- _Task data_:
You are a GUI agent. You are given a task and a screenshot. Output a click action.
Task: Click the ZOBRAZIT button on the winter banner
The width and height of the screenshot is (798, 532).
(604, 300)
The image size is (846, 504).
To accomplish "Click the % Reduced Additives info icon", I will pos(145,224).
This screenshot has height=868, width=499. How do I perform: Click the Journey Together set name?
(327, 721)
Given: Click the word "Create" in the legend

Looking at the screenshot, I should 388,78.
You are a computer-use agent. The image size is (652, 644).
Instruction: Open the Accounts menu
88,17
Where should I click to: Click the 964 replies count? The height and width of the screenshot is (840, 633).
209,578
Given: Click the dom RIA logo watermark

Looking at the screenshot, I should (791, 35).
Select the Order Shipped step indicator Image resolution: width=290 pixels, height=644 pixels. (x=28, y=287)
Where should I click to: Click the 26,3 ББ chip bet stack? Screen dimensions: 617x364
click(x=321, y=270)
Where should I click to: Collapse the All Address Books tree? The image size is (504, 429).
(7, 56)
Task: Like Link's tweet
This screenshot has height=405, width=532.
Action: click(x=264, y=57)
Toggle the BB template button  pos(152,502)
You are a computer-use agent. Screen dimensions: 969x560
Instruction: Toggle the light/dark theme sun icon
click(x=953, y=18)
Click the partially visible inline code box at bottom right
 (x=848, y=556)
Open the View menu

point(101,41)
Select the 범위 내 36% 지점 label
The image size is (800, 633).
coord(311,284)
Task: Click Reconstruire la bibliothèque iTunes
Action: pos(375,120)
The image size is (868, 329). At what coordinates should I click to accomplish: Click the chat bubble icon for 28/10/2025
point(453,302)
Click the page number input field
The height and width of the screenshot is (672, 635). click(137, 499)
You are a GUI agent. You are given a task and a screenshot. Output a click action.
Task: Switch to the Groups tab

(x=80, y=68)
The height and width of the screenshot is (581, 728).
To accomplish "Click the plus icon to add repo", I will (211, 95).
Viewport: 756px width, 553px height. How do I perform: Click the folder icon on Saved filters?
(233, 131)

- _Work to complete_:
All of the material must be given again, exactly as it appears above.

- _Solution below_:
You are a GUI agent. You are given a task and a screenshot. Output a click action.
Task: Click the ZOBRAZIT button on the winter banner
The width and height of the screenshot is (798, 532).
(604, 300)
The image size is (846, 504).
To accomplish "Click the % Reduced Additives info icon", I will pos(145,224).
This screenshot has height=868, width=499. How do I perform: Click the Journey Together set name?
(327, 721)
Given: Click the word "Create" in the legend

Looking at the screenshot, I should 388,78.
You are a computer-use agent. The image size is (652, 644).
Instruction: Open the Accounts menu
88,17
Where should I click to: Click the 964 replies count? The height and width of the screenshot is (840, 633).
209,578
Given: Click the dom RIA logo watermark

Looking at the screenshot, I should (791, 35).
Select the Order Shipped step indicator Image resolution: width=290 pixels, height=644 pixels. (x=28, y=287)
Where should I click to: Click the 26,3 ББ chip bet stack? Screen dimensions: 617x364
click(x=321, y=270)
Where should I click to: Collapse the All Address Books tree? The image size is (504, 429).
(7, 56)
Task: Like Link's tweet
This screenshot has height=405, width=532.
Action: click(x=264, y=57)
Toggle the BB template button  pos(152,502)
You are a computer-use agent. Screen dimensions: 969x560
Instruction: Toggle the light/dark theme sun icon
click(x=953, y=18)
Click the partially visible inline code box at bottom right
 (x=848, y=556)
Open the View menu

point(101,41)
Select the 범위 내 36% 지점 label
The image size is (800, 633).
coord(311,284)
Task: Click Reconstruire la bibliothèque iTunes
Action: pos(375,120)
The image size is (868, 329). At what coordinates should I click to accomplish: Click the chat bubble icon for 28/10/2025
point(453,302)
Click the page number input field
The height and width of the screenshot is (672, 635). click(137, 499)
You are a GUI agent. You are given a task and a screenshot. Output a click action.
Task: Switch to the Groups tab

(x=80, y=68)
The height and width of the screenshot is (581, 728).
To accomplish "Click the plus icon to add repo", I will (211, 95).
Viewport: 756px width, 553px height. How do I perform: Click the folder icon on Saved filters?
(233, 131)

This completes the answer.